Probablemente el primer académico que estudió la desigualdad desde un punto de vista empírico y crítico fue Aristóteles, quien afirmó que “en todos los Estados el cuerpo de ciudadanos puede ser dividido en tres partes: los muy ricos, los muy pobres y la clase media, la cual forma la mayoría”. La justicia, según este filósofo, “se encuentra en la distribución de honores, bienes materiales o cualquier cosa que pueda ser repartida entre aquellos que participan en el sistema político”. Desde educación se reparten los bienes de la cultura y del conocimiento, bienes claves para tener éxito en la sociedad que estamos diseñando. Por lo tanto, adquiere especial relevancia quien toma las decisiones. Propongo que evaluemos cómo estamos y cuánto ha contribuido la educación para mejorar la distribución de los recursos en nuestro país. En principio, quiero señalar cuatro ámbitos de análisis:
· Igualdad de acceso: las probabilidades de que un niño o niña, joven o adulto de diferente grupo social ingrese al sistema escolar. Este ámbito lo tenemos resuelto: acceso universal en la enseñanza básica y media, y la educación superior avanza hacia niveles satisfactorios.
· Igualdad de supervivencia: la probabilidad que tienen las personas pertenecientes a diferentes grupos sociales de estar en el sistema escolar a determinado nivel. Para conseguirla, hay que pensar en la no desigualdad de medios e incluso en equidad de medios; lo que significa por ejemplo que los alumnos de diferentes grupos culturales tengan materiales didácticos no demasiados alejados de su contexto, o que los alumnos reciban una atención diferenciada en función de sus necesidades. Esto lo hemos abordado recientemente con programas focalizados y especiales: P-900, Básica Rural, Interculturalidad, Becas y Asistencialidad Escolar, subvención diferenciada. Estamos colocando más recursos donde más se necesitan.
· Igualdad de resultados: la probabilidad que tienen sujetos de diferentes grupos sociales –escolarizados en determinado nivel educativo- de aprender lo mismo; es decir; que las puntuaciones de una prueba de rendimiento- como el SIMCE- se distribuyan de forma similar en cada grupo social.
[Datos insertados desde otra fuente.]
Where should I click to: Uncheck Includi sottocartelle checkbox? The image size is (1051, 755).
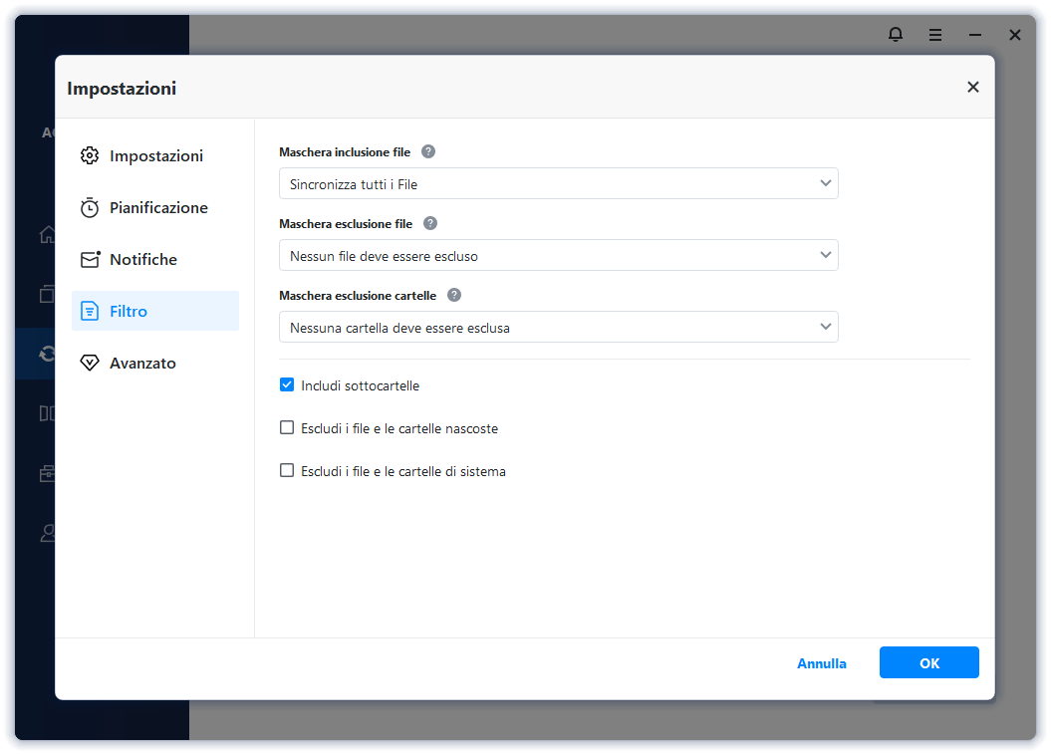click(287, 385)
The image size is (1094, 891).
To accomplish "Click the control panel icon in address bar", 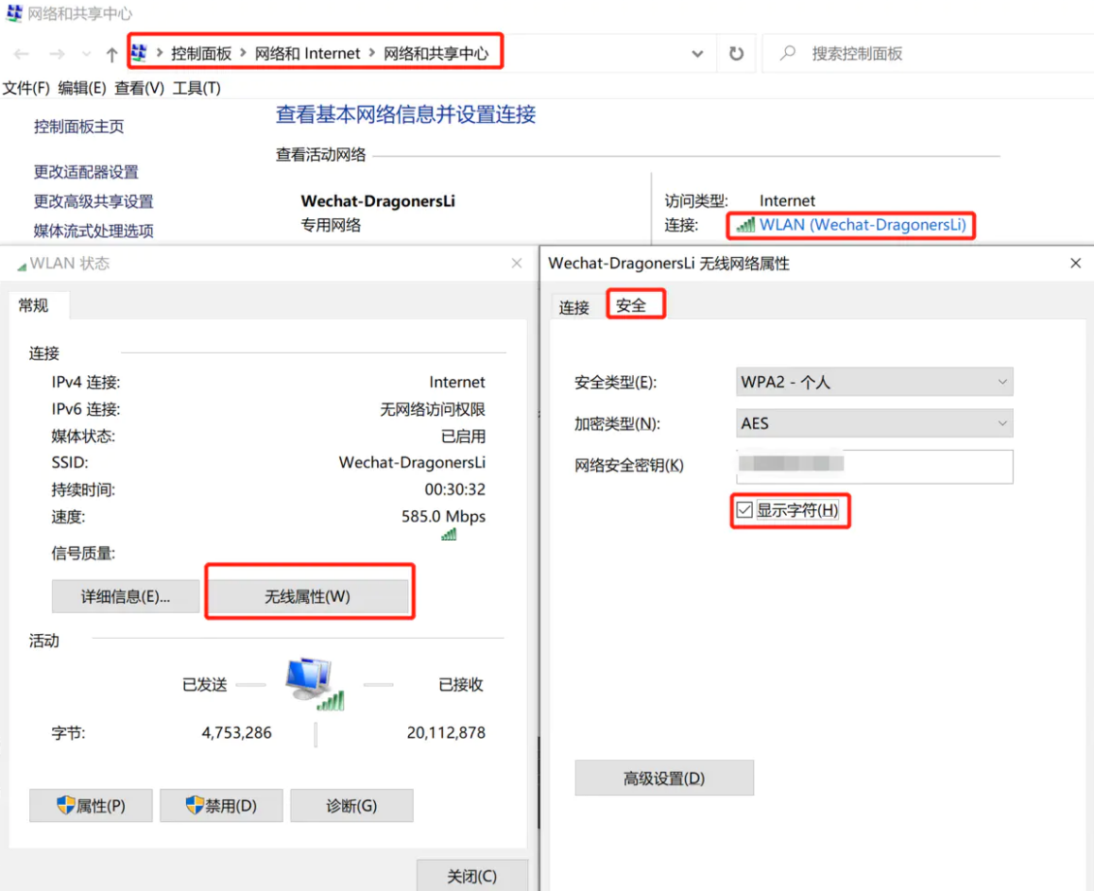I will pyautogui.click(x=140, y=53).
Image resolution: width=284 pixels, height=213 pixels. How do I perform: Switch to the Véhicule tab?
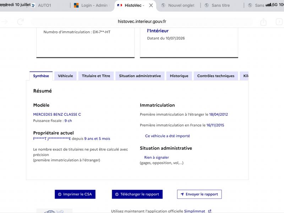(65, 76)
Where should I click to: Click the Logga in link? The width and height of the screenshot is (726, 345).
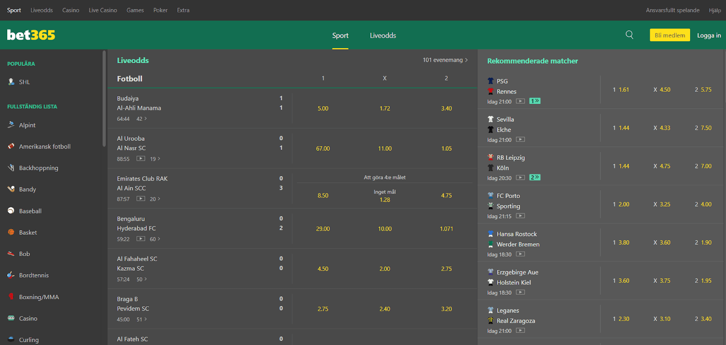[x=709, y=35]
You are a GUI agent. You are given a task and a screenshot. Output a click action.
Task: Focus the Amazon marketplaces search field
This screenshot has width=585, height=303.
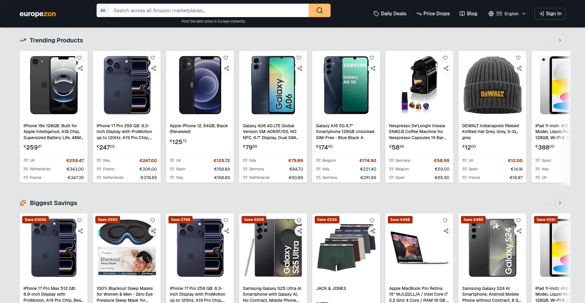(x=209, y=10)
Aquí tenemos deuda con los más pobres, los resultados nos señalan que mientras mayores son los recursos socioculturales de las familias, mayores son los puntajes obtenidos por sus hijos en las evaluaciones escolares.
· Igualdad de consecuencias: se entiende por tal, las probabilidades que sujetos de diferentes grupos sociales tienen de acceder a similares niveles de vida como consecuencia de sus resultados escolares. Es decir, tener salarios análogos, trabajos de estatus parecido, igual acceso a puestos políticos, entre otros. Este concepto relaciona al sistema educativo con la vida adulta y con el mercado laboral; y obviamente su consecución no es responsabilidad única del sistema educativo. Ámbito en el cual recientes estudios en Chile demuestran la predominancia del clasismo y no de la meritocracia que todavía es una excepción.
Esta breve reflexión nos lleva a pensar que tanto la igualdad, como la calidad, es una utopía, tan inalcanzable como necesaria para un Chile mejor.
El gran desafío pedagógico de nuestro tiempo no es solo curricular, metodológico o tecnológico. Es, sobre todo, espiritual y político. Necesitamos docentes capaces de sostener la incertidumbre sin ceder al cinismo, directivos que lideren con visión ética y comunidades educativas que encarnen el cuidado mutuo como forma de esperanza colectiva.